> _PAGE TEXT_:

□ □ □ □ □

AUGUSTA, Ga. — It's become a Masters tradition all of its own. Scottie Scheffler's feet spinning, sliding out from under him. His right shoulder twirling around him. And his golf shots flying exactly where he wants them to, lifting him towards the top.
There's no golfer, now or perhaps ever, who swings the golf club with a more overt sense of freedom than Scheffler—and he's become the best player in the world because of it, with a chance of grabbing a third green jacket in four years this weekend.
He's also come to embody an idea that is taking over the professional ranks. That the path to the promised land of better golf, for pros and the rest of us, isn't in trying to build yourself into becoming a robot, but in tapping into your innately human, athletic instincts.
It's what Scheffler has done, and it's what everyone around him is trying to do better.

Stephen Denton
First, build the guardrails
The easiest way of explaining this idea is with an example:
Imagine I asked you to do something simple 100 times in a row, like picking a golf ball up off the ground, then putting it back down again. But each time you did it, I changed something slightly. I moved the ball an inch to the left or right. Or moved you an inch further away or closer. Maybe even teed up the ball. The ball is always within reach, but never exactly the same amount within reach.

□ □ □ □ □

> _OBJECTIVE_: In the article about Scottie Scheffler, what simple action does the example ask the reader to picture doing 100 times in a row? The lines after this article come from a separate, unrelated source.

> _SOURCE MATERIAL_:
□ □ □ □ □

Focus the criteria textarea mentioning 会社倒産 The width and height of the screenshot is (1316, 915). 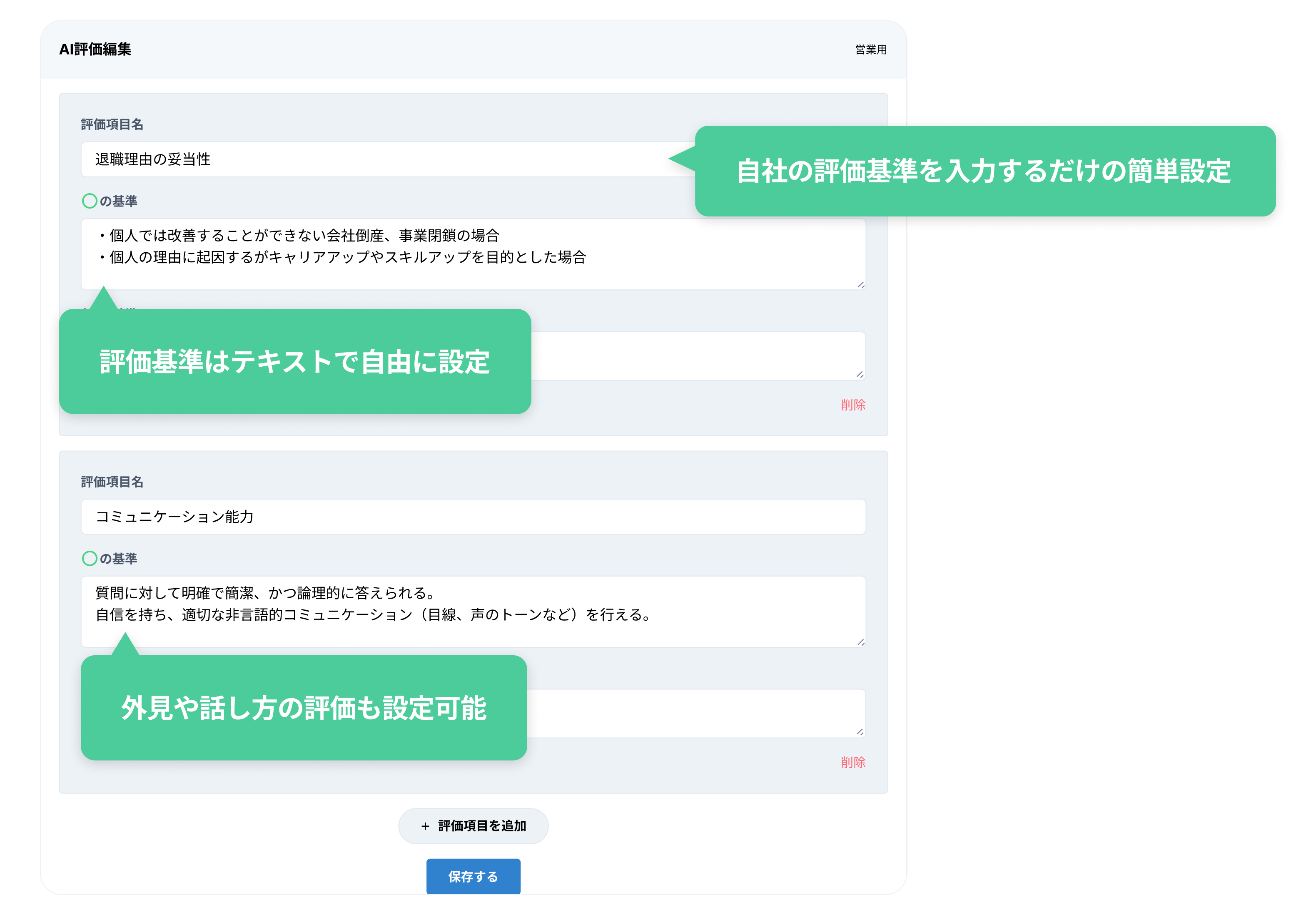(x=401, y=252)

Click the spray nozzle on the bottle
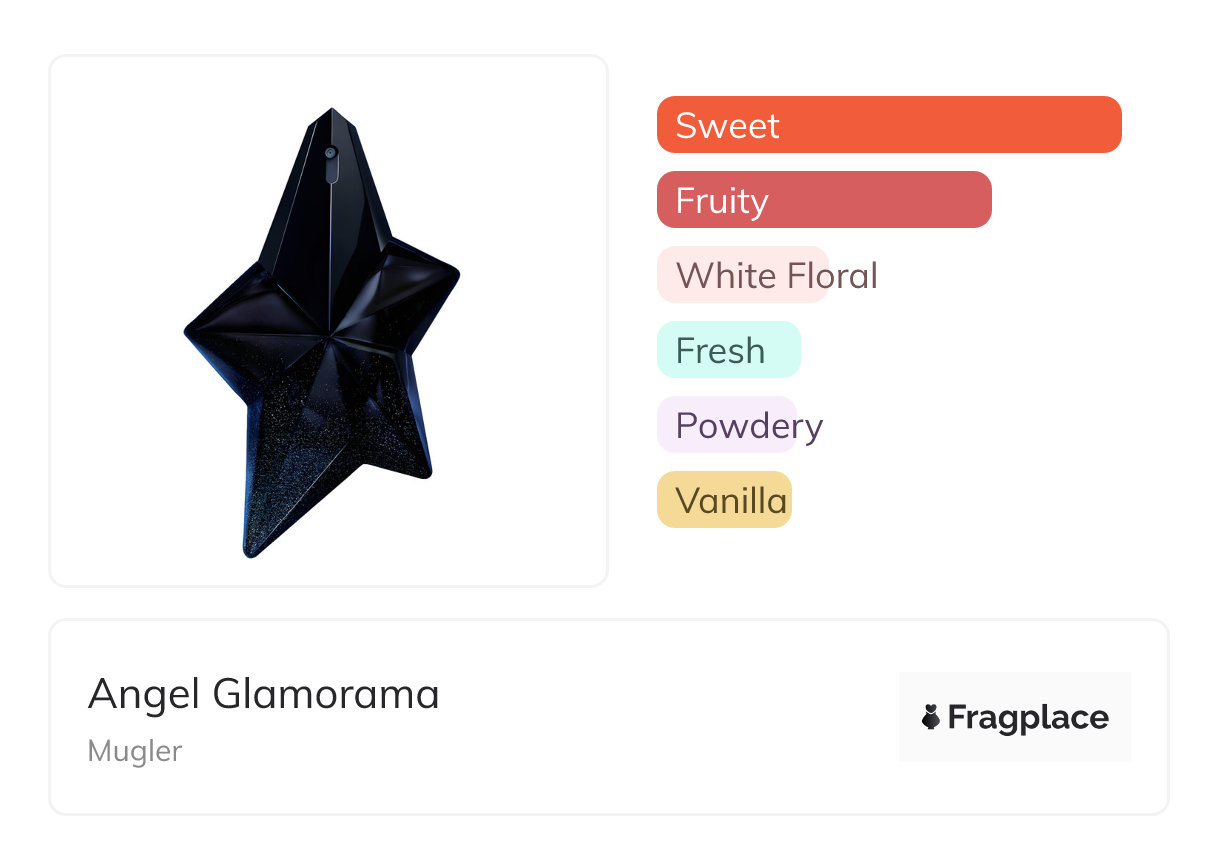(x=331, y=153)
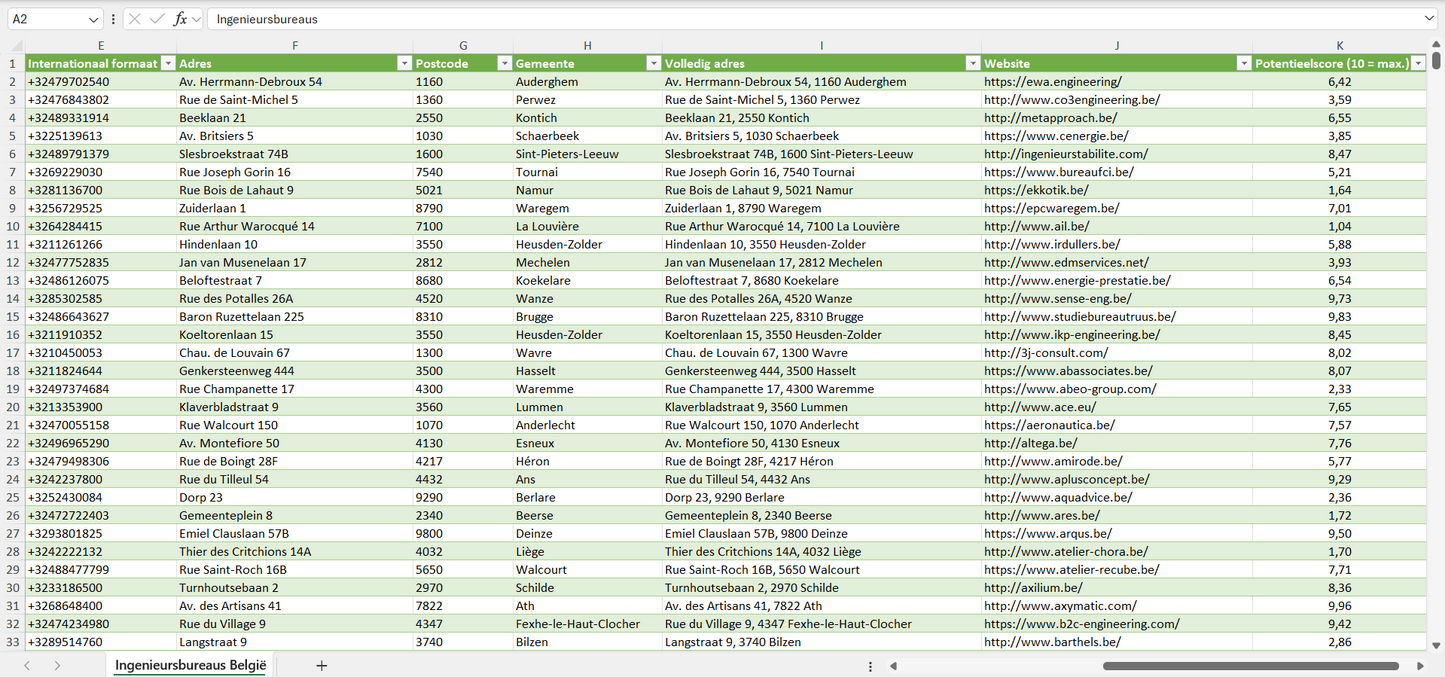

□ □ □ □ □

> _PROBLEM SOLUTION_: Picking a golf ball up off the ground, then putting it back down again.